Work order
Copy each line containing "report" from the listing below.
╔══
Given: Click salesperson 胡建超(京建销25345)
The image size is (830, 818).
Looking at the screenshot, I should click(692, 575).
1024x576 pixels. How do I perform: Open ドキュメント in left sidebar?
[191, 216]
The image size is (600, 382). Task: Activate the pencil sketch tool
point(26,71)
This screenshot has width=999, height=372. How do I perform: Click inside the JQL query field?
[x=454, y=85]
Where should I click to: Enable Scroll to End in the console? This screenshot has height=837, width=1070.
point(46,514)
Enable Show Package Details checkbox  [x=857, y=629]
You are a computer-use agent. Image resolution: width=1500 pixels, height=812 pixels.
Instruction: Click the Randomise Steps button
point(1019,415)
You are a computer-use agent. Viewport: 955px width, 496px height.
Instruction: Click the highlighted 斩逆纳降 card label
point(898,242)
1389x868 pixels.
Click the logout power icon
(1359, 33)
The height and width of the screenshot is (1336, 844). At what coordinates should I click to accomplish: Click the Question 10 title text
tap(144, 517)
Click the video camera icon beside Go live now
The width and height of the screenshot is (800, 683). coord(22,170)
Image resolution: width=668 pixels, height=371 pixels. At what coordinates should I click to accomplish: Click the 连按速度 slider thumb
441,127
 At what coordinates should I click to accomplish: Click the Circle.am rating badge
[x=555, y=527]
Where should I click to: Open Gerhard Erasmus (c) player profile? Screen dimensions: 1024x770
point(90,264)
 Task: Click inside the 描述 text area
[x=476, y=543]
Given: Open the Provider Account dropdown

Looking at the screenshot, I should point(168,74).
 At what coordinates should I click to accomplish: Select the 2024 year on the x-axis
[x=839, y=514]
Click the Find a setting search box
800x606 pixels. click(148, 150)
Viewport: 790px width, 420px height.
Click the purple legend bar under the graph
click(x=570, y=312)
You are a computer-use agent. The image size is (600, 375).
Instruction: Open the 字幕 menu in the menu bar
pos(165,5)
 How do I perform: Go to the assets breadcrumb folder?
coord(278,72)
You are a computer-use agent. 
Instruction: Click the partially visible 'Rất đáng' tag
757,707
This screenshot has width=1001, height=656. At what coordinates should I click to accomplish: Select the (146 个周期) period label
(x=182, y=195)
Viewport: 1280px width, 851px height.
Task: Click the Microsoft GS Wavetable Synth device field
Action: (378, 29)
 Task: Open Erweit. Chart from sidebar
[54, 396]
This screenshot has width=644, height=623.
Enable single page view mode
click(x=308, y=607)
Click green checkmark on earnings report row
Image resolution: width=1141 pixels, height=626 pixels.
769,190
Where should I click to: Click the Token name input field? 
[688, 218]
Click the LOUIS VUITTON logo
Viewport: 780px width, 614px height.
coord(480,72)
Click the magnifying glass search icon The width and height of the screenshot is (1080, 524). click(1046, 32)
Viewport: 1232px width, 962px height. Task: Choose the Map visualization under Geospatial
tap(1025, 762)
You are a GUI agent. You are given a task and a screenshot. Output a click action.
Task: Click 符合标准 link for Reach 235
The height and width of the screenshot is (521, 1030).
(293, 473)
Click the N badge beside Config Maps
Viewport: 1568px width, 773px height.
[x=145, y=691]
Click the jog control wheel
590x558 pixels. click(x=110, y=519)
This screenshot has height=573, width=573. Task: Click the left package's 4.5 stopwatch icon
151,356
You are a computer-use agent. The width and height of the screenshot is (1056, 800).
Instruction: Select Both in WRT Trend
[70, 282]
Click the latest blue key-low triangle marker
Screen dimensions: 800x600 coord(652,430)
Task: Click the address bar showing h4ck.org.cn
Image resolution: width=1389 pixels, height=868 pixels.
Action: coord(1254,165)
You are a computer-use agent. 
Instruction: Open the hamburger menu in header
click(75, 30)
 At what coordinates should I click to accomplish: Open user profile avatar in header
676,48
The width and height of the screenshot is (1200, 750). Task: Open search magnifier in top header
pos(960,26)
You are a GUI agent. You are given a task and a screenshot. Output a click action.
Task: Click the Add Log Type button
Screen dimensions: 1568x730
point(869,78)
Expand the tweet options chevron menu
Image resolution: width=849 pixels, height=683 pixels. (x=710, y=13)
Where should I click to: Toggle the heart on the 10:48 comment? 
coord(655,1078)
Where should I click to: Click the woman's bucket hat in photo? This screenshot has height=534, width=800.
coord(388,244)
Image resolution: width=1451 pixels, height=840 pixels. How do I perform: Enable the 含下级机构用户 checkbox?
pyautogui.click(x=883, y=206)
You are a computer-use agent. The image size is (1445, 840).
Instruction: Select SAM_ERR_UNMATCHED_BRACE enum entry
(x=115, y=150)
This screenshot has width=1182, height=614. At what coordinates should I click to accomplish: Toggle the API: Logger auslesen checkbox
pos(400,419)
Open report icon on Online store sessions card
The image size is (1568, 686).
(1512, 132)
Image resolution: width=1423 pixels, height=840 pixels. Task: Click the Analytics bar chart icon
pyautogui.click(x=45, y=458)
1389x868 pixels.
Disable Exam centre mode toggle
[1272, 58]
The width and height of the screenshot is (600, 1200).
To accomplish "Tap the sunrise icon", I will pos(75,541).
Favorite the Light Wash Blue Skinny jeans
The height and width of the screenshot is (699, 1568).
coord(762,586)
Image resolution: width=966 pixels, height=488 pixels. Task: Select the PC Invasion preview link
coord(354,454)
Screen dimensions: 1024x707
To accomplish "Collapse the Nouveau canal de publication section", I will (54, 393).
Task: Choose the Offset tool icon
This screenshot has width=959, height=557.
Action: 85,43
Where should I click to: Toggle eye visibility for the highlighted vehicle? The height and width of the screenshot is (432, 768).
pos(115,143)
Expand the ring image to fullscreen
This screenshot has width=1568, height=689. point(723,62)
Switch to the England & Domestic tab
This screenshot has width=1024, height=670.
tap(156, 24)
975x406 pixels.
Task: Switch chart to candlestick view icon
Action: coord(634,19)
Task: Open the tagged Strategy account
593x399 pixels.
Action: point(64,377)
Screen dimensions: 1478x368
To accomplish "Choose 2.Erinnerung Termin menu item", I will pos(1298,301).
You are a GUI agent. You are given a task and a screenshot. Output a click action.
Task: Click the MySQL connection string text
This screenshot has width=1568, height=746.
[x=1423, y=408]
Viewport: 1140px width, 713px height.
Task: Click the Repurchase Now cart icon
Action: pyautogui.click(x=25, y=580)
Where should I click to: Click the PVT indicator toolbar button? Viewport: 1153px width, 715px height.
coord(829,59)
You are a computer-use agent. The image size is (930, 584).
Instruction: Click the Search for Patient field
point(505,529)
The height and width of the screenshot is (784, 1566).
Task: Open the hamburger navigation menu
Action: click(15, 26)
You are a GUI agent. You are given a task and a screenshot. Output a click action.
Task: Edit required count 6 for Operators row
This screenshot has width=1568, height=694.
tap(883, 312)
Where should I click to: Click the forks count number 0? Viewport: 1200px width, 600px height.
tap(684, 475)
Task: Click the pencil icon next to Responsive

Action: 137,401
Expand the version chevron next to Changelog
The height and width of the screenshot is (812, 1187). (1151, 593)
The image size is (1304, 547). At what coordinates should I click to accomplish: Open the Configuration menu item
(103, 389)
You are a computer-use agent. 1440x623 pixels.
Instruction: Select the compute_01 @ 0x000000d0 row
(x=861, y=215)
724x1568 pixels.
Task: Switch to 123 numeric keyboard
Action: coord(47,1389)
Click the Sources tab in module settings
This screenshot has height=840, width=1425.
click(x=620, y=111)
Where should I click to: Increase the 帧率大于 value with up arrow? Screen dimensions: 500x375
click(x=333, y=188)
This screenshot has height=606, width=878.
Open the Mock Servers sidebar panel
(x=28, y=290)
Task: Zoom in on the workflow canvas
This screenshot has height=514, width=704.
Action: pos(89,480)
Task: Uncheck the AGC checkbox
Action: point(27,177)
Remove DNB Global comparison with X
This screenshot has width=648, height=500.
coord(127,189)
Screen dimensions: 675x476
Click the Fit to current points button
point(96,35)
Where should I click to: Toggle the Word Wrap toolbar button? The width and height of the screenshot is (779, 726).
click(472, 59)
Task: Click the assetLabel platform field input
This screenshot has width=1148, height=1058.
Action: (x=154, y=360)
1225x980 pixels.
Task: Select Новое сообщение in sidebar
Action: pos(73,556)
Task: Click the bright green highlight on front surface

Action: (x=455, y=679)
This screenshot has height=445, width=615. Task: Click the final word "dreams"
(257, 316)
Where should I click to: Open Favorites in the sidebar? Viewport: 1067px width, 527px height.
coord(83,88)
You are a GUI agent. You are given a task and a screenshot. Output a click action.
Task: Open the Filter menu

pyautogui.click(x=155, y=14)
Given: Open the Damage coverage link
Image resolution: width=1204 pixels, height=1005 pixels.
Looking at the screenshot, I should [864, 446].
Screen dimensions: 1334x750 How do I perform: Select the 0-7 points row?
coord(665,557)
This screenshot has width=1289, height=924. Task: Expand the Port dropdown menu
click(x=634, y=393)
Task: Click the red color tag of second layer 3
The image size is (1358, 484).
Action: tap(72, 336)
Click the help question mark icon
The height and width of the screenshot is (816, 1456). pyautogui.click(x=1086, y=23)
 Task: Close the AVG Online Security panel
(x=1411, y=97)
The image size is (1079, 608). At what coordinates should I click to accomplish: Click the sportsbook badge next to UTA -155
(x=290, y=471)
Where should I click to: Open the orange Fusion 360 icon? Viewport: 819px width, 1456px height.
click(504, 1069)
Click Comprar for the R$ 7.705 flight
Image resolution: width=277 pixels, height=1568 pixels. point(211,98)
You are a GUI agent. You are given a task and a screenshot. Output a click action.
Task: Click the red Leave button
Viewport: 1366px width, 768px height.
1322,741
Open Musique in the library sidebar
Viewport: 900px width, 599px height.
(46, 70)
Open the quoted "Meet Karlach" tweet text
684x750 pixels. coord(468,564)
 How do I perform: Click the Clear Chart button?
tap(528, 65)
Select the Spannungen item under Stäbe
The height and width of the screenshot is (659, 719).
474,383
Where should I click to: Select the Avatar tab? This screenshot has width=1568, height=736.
╚══
Task answer
Click green checkmark on earnings report row
Open report icon on Online store sessions card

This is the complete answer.